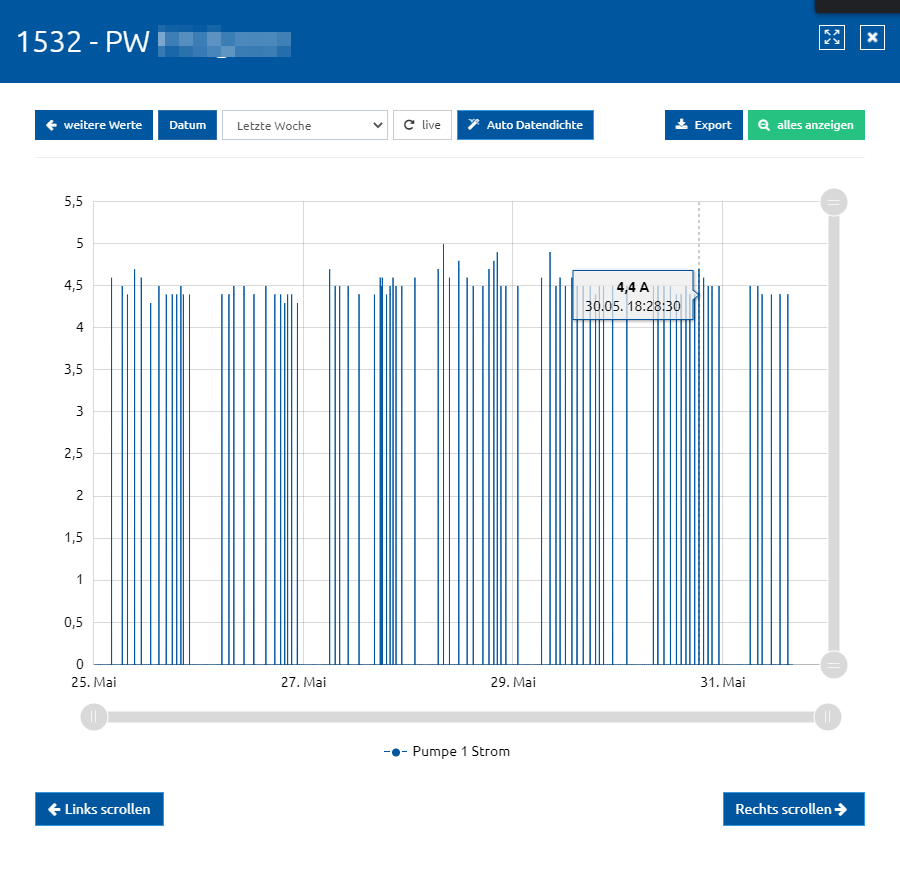This screenshot has height=881, width=900.
Task: Click the left arrow on weitere Werte
Action: tap(51, 125)
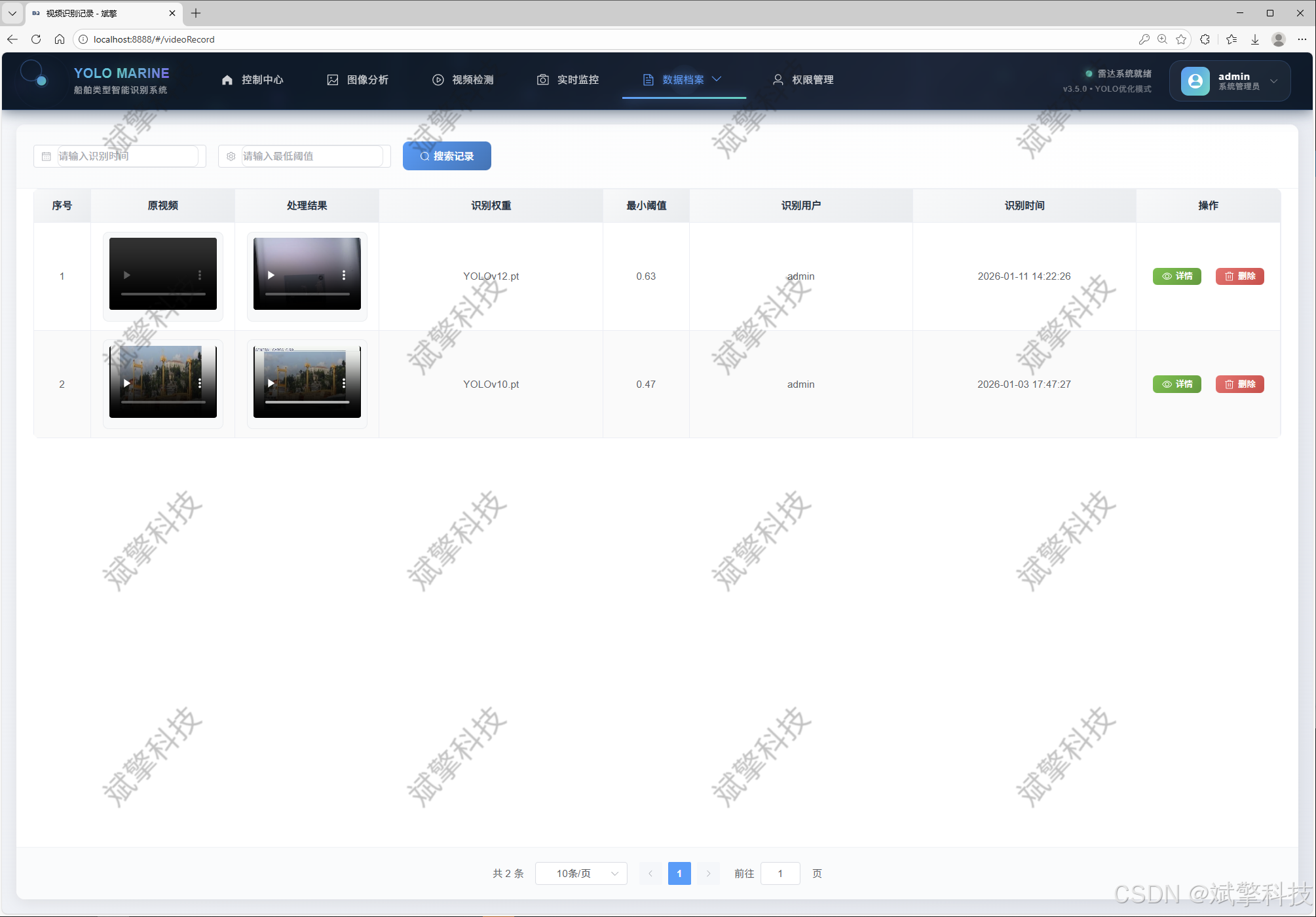
Task: Expand the 数据档案 dropdown menu
Action: tap(683, 80)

━━━━━━━━━━

(Task statement)
Copy every line of the records above verbatim, leaving the pictures out of your answer.

(Solution)
This screenshot has height=881, width=900.
Task: Click the left arrow on weitere Werte
Action: tap(51, 125)
Task: Expand the 数据档案 dropdown menu
Action: tap(683, 80)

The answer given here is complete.